**How to complete this task:** Search the listing below for the line containing "You are a GUI". From there through the line containing "1568x686 pixels.", transcribe every line exactly, both ends included.

**Exercise materials:**
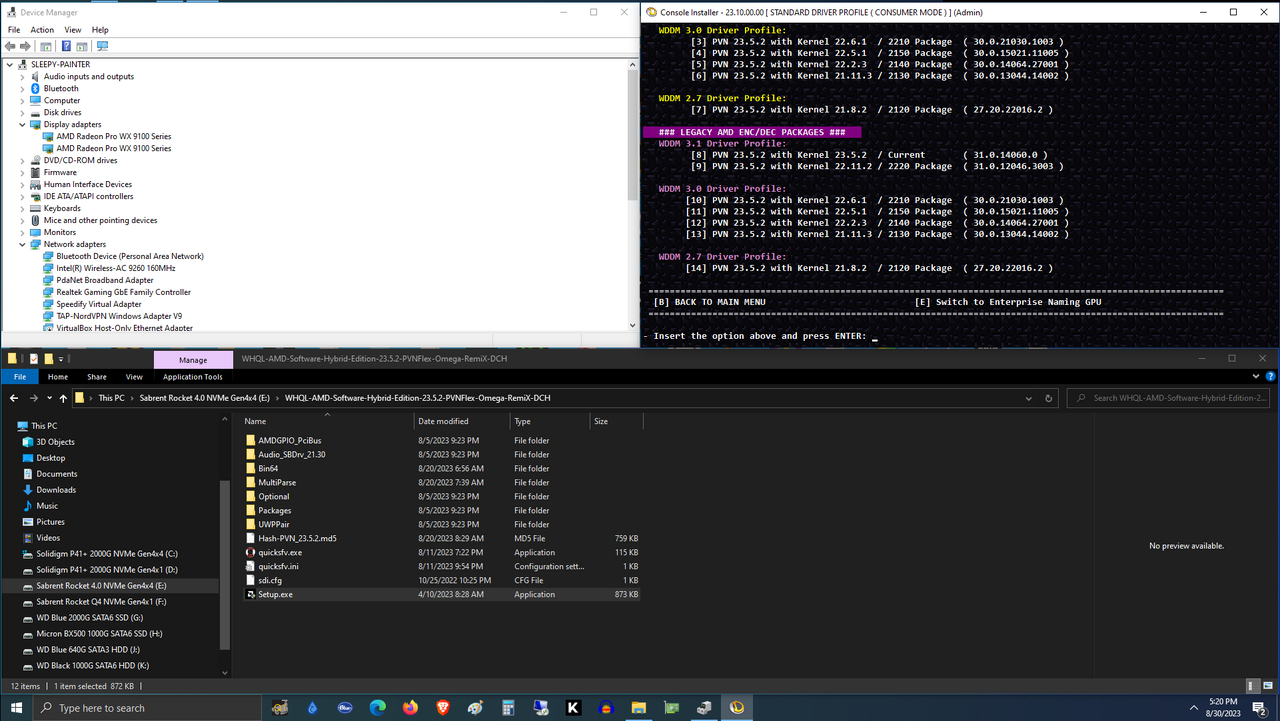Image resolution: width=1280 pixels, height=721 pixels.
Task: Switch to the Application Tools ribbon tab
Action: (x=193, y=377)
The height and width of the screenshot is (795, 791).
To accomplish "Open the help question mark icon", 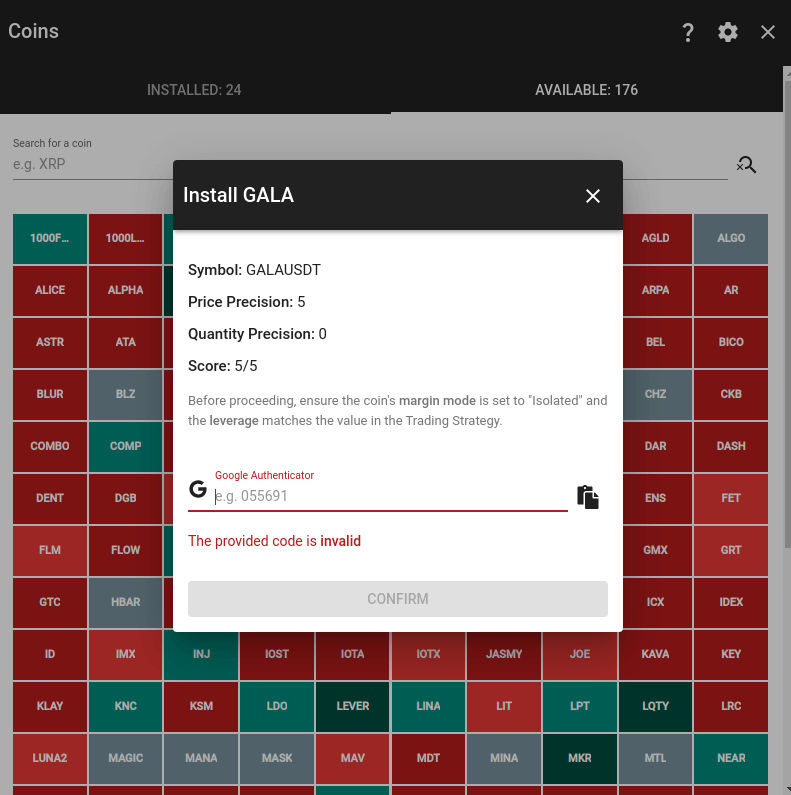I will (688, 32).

---

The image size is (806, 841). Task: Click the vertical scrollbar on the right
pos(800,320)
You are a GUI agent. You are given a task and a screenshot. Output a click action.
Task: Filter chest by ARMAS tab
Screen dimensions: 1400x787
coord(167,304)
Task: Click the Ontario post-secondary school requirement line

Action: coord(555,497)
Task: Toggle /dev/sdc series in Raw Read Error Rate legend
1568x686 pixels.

**Task response:**
You are a GUI agent. You are given a task and a screenshot. Output a click action.
Task: Filter chest by ARMAS tab
Screen dimensions: 1400x787
coord(167,304)
Task: Click the Ontario post-secondary school requirement line

Action: coord(555,497)
Task: Toggle /dev/sdc series in Raw Read Error Rate legend
1568x686 pixels.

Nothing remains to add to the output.